In the same New Republic pieces, Ambrosino urged gays and lesbians to learn from the transgender community. Transgender activism, he wrote, is "fueled by the belief that the government has the responsibility to protect all of us regardless of our sexual choices."
But being transgender isn't a choice, much less a sexual choice. A person's gender identity is a deeply ingrained, intrinsic characteristic. According to the American Academy of Pediatrics, a person's gender identity is usually established by the age of four. Being transgender, as one expert put it, is "part of the human condition." It also has nothing to do with a person's sexuality or sexual orientation.

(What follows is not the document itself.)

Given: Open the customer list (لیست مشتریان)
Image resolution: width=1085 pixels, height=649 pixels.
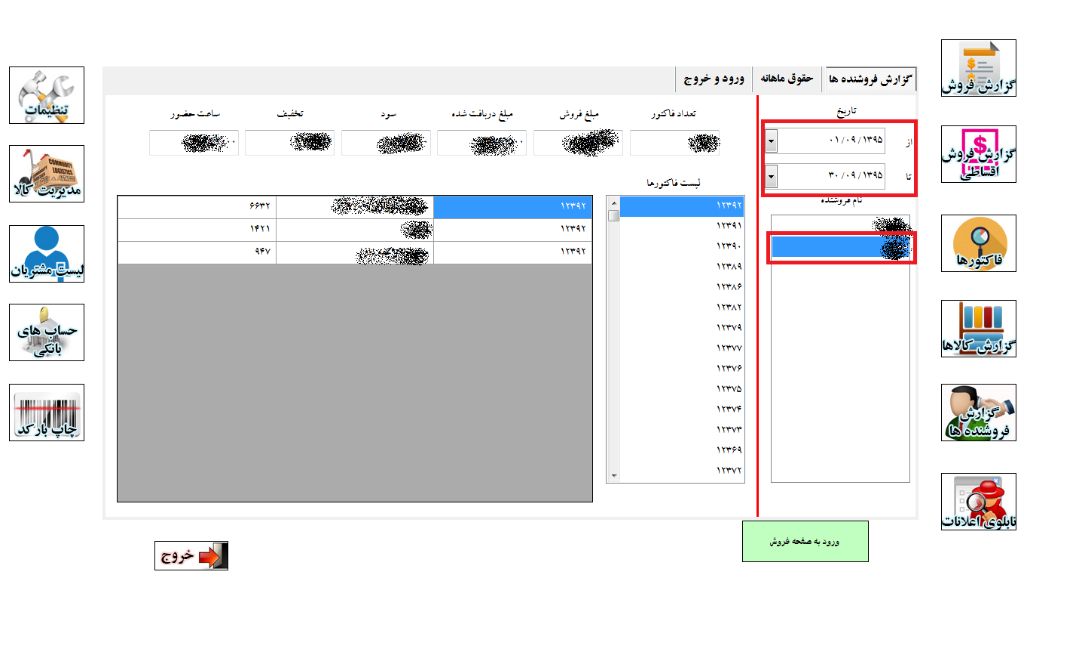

In addition to not understanding the most basic realities of what it means to be transgender, Ambrosino has also used the term "tranny" - a transphobic slur - to describe transgender people. Assuming that Ambrosino didn't have malicious intent, his use of the slur still reflected a remarkable ignorance of transgender issues for a frequent commentator on LGBT issues.
3. The United States Isn't A Post-Equality Country
Writing for The New Republic, Ambrosino observed that countries like Uganda and Russia have recently implemented draconian anti-gay policies. He contrasted this development with the United States, where "we are edging ever closer to post-equality." Accordingly, Ambrosino responded to actress Ellen Page's announcement that she's gay by suggesting that it's no longer "brave" to come out.
Ambrosino's notion of a nearly "post-equality" country contrasts sharply with the reality on the ground. Not only is same-sex marriage still illegal in 33 states, but it's also perfectly legal in 29 states to fire an employee for being gay, while 33 states lack protections for transgender workers. The federal Employment Non-Discrimination Act (ENDA) has languished in Congress, as House Speaker John Boehner refuses to bring it up for a vote. LGBT people face discrimination in housing, healthcare, and public accommodations, earn far less at work than their heterosexual peers, and are disproportionately targeted by hate crimes.
Ambrosino's failure to note the realities of anti-LGBT discrimination raises serious questions about his qualifications to write about even basic LGBT issues.
4. Homophobia Isn't Always Physical Violence
In "Being Gay at Jerry Falwell's University," the Atlantic essay that first won Ambrosino widespread attention, he wrote that the founder of Liberty University has been unfairly caricatured by progressives who seizes on a few of his "soundbytes" - including remarks blaming gays and lesbians for the September 11, 2001 terrorist attacks and calling AIDS "God's punishment for the society that tolerates homosexuals."
Falwell's inflammatory views failed to cross Ambrosino's threshold for homophobia; Ambrosino wrote that he had no doubt that Falwell wouldn't have wanted him stoned. Similarly, after Duck Dynasty's Robertson equated gay people with mass murderers and pedophiles, Ambrosino argued that Robertson's critics - not Robertson himself - were the real bigots.
Underlying Ambrosino's objection to calling anti-gay views homophobic is the notion that words matter, and we should accordingly be careful with them. It's a fundamentally sound principle - and it's also a red herring. As any gay person could attest, there are degrees of homophobia. Denying the homophobia of a man who sees AIDS as God's rightful judgment on homosexuality on the grounds that he wouldn't support anti-gay violence indicates an understanding of homophobia that's perilously myopic. Even when pressed in debates, Ambrosino is reluctant to identify anti-gay rhetoric as homophobic unless it's tied to an act of physical violence.
Vox's editor-in-chief, Ezra Klein, has admitted that he didn't vet Ambrosino before deciding to hire him as a writing fellow. But Ambrosino's hire nonetheless raises questions about Vox's commitment to hiring journalists with real expertise in the areas they plan to write about. Ambrosino's work may have earned him sympathy from right-wing media outlets, but he's not an expert on LGBT issues, and his short career has done more to generate half-baked, sensationalist click-bait than to illuminate the realities of the LGBT experience.